In 1993, Academic James Moore authored a Harvard Business Review article introducing the concept of the “business ecosystem.”[1] Moore, a leadership expert who studies changes in large-scale systems, defined his new phrase as “an economic community supported by a foundation of interacting organizations and individuals – the organisms of the business world.”
In the ensuing decades, the analogy expanded beyond its original description of external marketplace dynamics to make sense of the inner workings of organizations -- their integrated networks of business activities, structures and technology that form a symbiotic system of mutual support and co-development.
Through that organizational lens, Moore’s ecosystem model remains just as relevant today, especially when applied to the complex nature of GRC. While discrete governance, risk management and compliance structures comprise the foundational elements of organizational resilience, policy management fulfills a crucial connective role by integrating and constantly interacting with all GRC activities to ensure they are performed in a standardized and unified manner.
“Without an integrated GRC ecosystem, an organization cannot act with the agility, resiliency and confidence it needs to thrive in today’s complex business environment,” notes Mike Rost, Vice-President at Workiva, a leading GRC solution provider.
Without a fully GRC-integrated policy management program, the efficacy of governance, risk management and compliance activities are at risk of unexpected culture and control detours, taking on unacceptable risk exposures and compliance failures.
Any assessment of an organization’s GRC ecosystem begins by identifying the various parts of the business that share an environment and how those areas can interact for the greater good of all stakeholders.
In a biological ecosystem, no organism can exist in isolation.
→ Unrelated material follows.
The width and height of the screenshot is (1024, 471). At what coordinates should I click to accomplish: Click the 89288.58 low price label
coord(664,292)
Each will have many different interactions of different types that contribute to the life of the organism and to the well-being of the ecosystem overall. The same holds true in the GRC ecosystem, which hosts countless interactions that are critical to driving the overall health of the business. Consider the professionals who specialize in different roles, the processes they operate and the technology they use -- unless those ecosystem participants share current GRC information regarding changes in governance structure, risk appetites, regulatory requirement and the like, the business cannot survive.
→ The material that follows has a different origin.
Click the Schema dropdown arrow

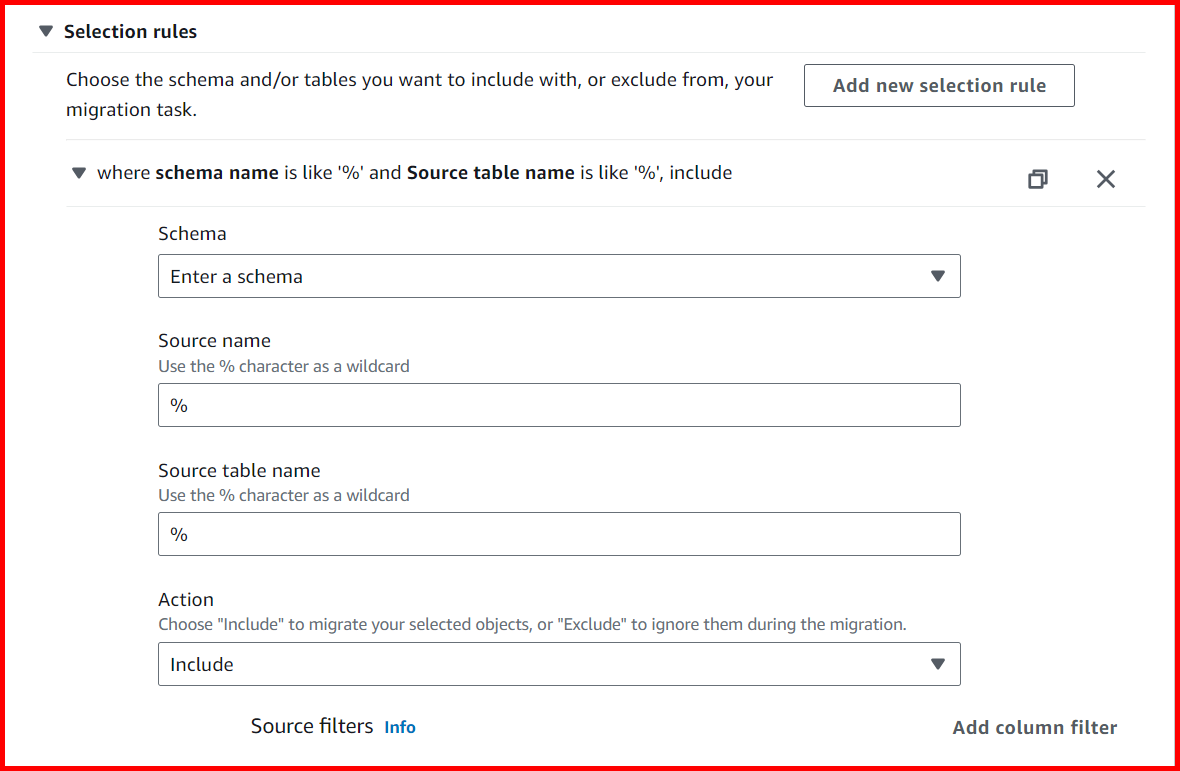(x=939, y=276)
The GRC ecosystem also connects all aspects of high-level objective-setting, strategic planning, and the numerous mechanisms through which those plans are executed throughout the business in pursuit of stated objectives. Those mechanisms include all business processes (e.g., risk management, workforce management, sales, etc.), supporting technology systems, individual decisions, and interactions, and more.
Within the GRC ecosystem, the role of policy management is to help ensure that all of the organization’s processes, technologies, decisions, and behaviors are conducted within the guardrails that GRC requirement provide, notes Rost. Current policies (an important qualifier given that policies change in response to changing business and regulatory conditions) support and guide leaders, managers, and professionals in their daily work. Providing this support requires policy information to continually flow throughout the GRC ecosystem while ensuring that all employees receive the right level and volume of relevant policy information.
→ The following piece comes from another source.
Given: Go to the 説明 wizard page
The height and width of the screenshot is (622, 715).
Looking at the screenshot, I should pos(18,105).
A GRC ecosystem begins with a central focus on the objectives of the organization. It expands to include continual monitoring of the internal and external business environments to identify possible threats to the objectives as well as opportunities that may arise. The ecosystem further expands to include the business operations and what those operations due to meet the objectives while mitigating risks. This activity is supported by a number of business units or activities that help keep the organization on track to meet its objectives while addressing the uncertainty from risks and staying within the boundaries – both mandatory and voluntary – of acceptable conduct. These supportive parts of the GRC ecosystem include human resources, communications, and training, legal, finance, change management and related areas.
Various types of technology are also part of the GRC ecosystem and must be connected with each other in a way that enables the sharing and use of consistent information. These systems include applications that identify and track outcomes for objectives, monitor and assess risks, maintain budgets and requests for resources, track employee responsibilities and related access rights, and train employees on requirements and procedures.
Policies are statements that guide conduct to support the achievement of the defined objectives. They also provide the framework for the establishment of specific procedures that are implemented throughout the organization. In this way, policies connect all aspects of the GRC ecosystem. Rost suggests five important connections that must be present for an effective policy management program:
When these types of connections are present, a GRC ecosystem becomes more integrated with policy management. That connectivity helps all members of the ecosystem collaborate in ways that strengthen GRC capabilities, making the organizational organism more agile, more resilient and more confident in its ability to achieve its objectives.